60 The line is indicative of relaxation. Ovid has just listed Cotys’s military activities: he can at need play the warrior, slaughter his enemies, ride, shoot. But when such public duties have been attended to, and, ‘with luck, aque suis/tuis humeris/numeris work has come to a stop [forte quieuit opus]’, then, instead of idling away his time, he devotes himself to literary pursuits. The general sense is clear. The problem lies in the words dependent on quieuit. Does Cotys’s work-schedule take a rest suis numeris, i.e. from its various aspects or stages (OLD §12)? Or does it ease off from ‘your [Cotys’s] shoulders’ (tuis humeris)? This latter reading is that of the MSS; numeris is an emendation by Heinsius, there being doubt concerning the elegance of the Latin in the received text. (Some minor MSS also read onus, ‘load, burden’, rather than opus, ‘work’.) Ever since Burman, conceding the difficulties, argued that ‘nothing better comes to mind than Heinsius’ emendation’, most editors have agreed. But Ehwald retained humeris, and I too do not find the supposed inconcinnity sufficient to reject the MS tradition.
67–70 For the significance of these charges that Ovid rejects in his own case see Green CB, p. 214 with nn. 39 and 40.
75–76 This couplet should long ago have laid to rest the often-repeated argument that the Art of Love was, in fact, the main reason for Ovid’s relegation.
Who is the Macer addressed here? It has become traditional to identify him with M. Pompeius Macer, the naturalized Roman son of Pompey’s Greek adviser Theophanes of Mytilene; but the evidence (cf. Green OEP, introduction, pp. 26–8) will not support this ascription. Nor was he Aemilius Macer, the author of didactic poems on snakes and herbs (Tr. IV.10.44), since this person had died in 16 BC. The cognomen Macer is extremely common, and the travelling-companion of Ovid’s youth must perforce remain anonymous: an old friend (Am. II.18), a fellow poet (11–14), a relative (9–10) of Ovid’s wife, but, it would seem (1–8), among those who had kept their distance — or had at least been lax in communication — since Ovid’s relegation.
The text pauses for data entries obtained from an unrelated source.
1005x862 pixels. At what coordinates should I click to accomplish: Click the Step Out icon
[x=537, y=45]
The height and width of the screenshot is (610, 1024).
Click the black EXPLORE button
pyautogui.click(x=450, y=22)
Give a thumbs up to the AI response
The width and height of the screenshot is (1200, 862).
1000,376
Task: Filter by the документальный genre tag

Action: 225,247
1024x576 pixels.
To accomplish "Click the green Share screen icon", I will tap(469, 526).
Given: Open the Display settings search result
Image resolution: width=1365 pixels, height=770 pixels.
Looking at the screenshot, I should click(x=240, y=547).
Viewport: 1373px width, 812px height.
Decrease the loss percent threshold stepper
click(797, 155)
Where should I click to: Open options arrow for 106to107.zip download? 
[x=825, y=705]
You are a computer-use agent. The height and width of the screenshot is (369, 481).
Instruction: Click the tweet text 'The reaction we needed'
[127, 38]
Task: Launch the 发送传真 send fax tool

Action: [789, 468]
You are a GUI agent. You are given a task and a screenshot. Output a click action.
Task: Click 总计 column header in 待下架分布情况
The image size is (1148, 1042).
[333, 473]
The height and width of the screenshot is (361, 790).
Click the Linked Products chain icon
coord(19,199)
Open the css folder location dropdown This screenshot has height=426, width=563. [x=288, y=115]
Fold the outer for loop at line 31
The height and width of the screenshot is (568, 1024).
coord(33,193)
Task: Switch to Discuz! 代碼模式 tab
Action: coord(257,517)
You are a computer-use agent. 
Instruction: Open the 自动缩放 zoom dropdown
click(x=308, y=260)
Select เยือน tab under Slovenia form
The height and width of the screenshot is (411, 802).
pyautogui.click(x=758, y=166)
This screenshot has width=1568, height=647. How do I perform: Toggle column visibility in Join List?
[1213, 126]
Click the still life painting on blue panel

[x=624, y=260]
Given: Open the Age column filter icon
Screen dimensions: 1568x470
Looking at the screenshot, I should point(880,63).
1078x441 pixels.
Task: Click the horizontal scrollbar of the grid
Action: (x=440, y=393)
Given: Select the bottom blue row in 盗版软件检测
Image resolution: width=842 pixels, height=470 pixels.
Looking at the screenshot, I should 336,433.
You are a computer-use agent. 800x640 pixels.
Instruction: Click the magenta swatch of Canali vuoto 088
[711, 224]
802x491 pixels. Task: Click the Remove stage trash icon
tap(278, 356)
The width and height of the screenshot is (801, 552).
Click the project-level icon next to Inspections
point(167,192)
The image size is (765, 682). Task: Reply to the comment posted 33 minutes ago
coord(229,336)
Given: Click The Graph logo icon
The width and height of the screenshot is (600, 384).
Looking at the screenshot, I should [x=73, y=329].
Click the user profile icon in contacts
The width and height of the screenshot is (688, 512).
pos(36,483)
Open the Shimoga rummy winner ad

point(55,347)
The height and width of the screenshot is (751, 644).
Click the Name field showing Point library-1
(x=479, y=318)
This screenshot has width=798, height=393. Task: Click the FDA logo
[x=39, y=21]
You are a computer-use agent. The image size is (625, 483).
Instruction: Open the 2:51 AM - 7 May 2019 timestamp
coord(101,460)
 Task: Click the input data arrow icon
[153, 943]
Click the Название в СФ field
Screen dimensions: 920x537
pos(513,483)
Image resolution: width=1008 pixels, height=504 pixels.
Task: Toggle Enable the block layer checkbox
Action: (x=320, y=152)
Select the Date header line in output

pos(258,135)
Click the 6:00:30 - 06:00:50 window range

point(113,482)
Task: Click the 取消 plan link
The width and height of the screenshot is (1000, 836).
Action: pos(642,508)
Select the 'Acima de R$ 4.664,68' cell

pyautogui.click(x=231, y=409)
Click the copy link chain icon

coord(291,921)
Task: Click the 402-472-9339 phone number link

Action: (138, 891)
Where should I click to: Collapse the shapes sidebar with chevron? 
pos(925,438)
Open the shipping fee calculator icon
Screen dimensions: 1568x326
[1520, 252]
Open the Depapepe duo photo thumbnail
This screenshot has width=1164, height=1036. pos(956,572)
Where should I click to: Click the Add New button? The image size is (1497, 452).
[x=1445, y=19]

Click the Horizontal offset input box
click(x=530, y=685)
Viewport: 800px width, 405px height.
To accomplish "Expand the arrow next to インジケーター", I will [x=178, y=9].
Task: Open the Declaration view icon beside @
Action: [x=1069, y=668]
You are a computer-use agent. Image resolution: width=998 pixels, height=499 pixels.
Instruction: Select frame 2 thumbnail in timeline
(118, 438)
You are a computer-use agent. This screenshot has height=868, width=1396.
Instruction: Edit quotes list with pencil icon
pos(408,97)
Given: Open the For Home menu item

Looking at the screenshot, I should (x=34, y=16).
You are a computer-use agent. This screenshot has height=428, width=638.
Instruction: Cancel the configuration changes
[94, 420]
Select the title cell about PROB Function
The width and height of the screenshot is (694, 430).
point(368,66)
Cf. below, EP IV.3, and introductory note (p. 353).
13–14 It would seem that Macer, in emulation of various Greek epic poets after Homer, aimed to round off the events of the Trojan Cycle: cf. the fragments of the Cypria, Aethiopis, Little Iliad, Sack of Ilium (Iliupersis), Returns (Nostoi) and Telegony, most conveniently available for non-specialists in H. G. Evelyn-White’s Loeb Hesiod, the Homeric Hymns and Homerica (1914, rev. ed. 1982), pp. 489–533.
21ff. Further details concerning this Mediterranean Grand Tour can be gleaned from Ovid elsewhere. Apart from Sicily, where they spent the best part of a year (22–30), they also visited Athens (Tr. I.2.77), Troy (Fast. VI.417–24) and the cities of the Ionian coast (Tr. I.2.78, probably corresponding to line 21 here).
23–4 Etna had been volcanically active for some while when Ovid and Macer visited: cf. Virg. Georg. 1.471, with Servius ad loc.; App. BC 5.114, 117; Dio Cass. 50.8.3.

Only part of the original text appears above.